_ACTIVITY:_ Here is the task for the records below: repeat exactly the lines from the one with "You are a computer-use agent. The image" to the one with "You are a computer-use agent. The height", both included, and nothing else.

_RECORDED DATA:_
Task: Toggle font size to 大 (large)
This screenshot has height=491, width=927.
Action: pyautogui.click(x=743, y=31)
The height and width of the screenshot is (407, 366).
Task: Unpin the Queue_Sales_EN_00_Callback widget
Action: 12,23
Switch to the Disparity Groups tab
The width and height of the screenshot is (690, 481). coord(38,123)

==

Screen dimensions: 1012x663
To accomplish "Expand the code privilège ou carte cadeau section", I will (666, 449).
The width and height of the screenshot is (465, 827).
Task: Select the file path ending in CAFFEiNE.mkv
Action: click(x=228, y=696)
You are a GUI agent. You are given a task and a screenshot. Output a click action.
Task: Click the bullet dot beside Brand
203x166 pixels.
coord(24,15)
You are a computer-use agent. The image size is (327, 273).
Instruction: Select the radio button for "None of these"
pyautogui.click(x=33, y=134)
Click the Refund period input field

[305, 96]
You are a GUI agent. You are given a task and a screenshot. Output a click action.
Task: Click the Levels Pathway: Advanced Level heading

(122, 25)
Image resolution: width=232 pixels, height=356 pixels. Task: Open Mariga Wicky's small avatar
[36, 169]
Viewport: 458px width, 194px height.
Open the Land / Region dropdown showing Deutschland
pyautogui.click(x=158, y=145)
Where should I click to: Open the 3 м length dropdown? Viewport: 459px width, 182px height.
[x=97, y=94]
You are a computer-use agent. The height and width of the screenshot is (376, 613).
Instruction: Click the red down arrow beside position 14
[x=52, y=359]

_SOLUTION TO THE EXERCISE:_
You are a computer-use agent. The image size is (327, 273).
Instruction: Select the radio button for "None of these"
pyautogui.click(x=33, y=134)
Click the Refund period input field

[305, 96]
You are a GUI agent. You are given a task and a screenshot. Output a click action.
Task: Click the Levels Pathway: Advanced Level heading

(122, 25)
Image resolution: width=232 pixels, height=356 pixels. Task: Open Mariga Wicky's small avatar
[36, 169]
Viewport: 458px width, 194px height.
Open the Land / Region dropdown showing Deutschland
pyautogui.click(x=158, y=145)
Where should I click to: Open the 3 м length dropdown? Viewport: 459px width, 182px height.
[x=97, y=94]
You are a computer-use agent. The height and width of the screenshot is (376, 613).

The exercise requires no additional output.